YOUR ASSIGNMENT: Up to and including the line containing "This screenshot has height=312, width=609.", set down each line of the entries below exactly, starting from the first, and leave out the rest.

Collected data
*** Block opens ***
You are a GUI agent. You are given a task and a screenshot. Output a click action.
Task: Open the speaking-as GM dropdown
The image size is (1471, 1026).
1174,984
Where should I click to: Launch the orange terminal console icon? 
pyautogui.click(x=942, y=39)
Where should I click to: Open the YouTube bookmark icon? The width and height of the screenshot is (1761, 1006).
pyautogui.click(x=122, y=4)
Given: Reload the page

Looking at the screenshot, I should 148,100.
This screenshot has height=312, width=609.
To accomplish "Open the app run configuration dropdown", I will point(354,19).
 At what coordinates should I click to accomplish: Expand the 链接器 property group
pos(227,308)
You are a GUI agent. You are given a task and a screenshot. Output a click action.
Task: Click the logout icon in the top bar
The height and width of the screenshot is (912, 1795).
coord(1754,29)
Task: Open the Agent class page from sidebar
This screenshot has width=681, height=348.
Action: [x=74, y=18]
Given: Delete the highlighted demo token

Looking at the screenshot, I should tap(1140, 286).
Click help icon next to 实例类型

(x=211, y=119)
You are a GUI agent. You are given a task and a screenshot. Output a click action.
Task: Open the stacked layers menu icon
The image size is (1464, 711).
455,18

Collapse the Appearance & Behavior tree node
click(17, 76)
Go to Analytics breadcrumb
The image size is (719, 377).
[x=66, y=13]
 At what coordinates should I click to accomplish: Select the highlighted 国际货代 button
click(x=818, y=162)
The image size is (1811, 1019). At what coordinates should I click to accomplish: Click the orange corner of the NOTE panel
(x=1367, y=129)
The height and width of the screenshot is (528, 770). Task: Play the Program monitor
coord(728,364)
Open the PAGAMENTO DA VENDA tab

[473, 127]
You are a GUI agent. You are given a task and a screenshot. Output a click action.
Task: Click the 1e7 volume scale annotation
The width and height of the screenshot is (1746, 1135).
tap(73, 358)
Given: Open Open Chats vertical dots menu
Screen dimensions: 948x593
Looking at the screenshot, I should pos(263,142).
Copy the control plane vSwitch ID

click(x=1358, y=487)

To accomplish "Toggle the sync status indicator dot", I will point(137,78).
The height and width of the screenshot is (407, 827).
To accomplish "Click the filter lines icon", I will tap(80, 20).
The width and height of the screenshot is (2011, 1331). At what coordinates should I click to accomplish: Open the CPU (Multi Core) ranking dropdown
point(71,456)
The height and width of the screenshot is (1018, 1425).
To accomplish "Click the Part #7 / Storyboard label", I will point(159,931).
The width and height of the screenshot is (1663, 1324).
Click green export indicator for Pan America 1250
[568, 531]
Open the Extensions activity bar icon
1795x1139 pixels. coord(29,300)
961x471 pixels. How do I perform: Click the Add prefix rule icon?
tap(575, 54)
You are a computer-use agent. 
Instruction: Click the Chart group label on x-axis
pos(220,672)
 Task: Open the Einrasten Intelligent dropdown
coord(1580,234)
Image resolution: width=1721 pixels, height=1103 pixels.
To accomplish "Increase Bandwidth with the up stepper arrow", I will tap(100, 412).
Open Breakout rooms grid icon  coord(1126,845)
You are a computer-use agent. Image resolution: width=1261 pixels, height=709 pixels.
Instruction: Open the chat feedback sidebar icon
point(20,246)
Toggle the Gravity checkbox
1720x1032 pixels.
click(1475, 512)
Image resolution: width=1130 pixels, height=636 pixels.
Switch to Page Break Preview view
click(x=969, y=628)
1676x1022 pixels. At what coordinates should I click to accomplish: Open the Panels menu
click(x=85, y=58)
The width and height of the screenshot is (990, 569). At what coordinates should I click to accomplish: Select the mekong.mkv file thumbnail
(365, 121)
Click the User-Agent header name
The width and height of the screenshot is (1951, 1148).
*** Block closes ***
RESULT OF THE TASK:
You are a GUI agent. You are given a task and a screenshot. Output a click action.
Task: Open the speaking-as GM dropdown
The image size is (1471, 1026).
1174,984
Where should I click to: Launch the orange terminal console icon? 
pyautogui.click(x=942, y=39)
Where should I click to: Open the YouTube bookmark icon? The width and height of the screenshot is (1761, 1006).
pyautogui.click(x=122, y=4)
Given: Reload the page

Looking at the screenshot, I should 148,100.
This screenshot has height=312, width=609.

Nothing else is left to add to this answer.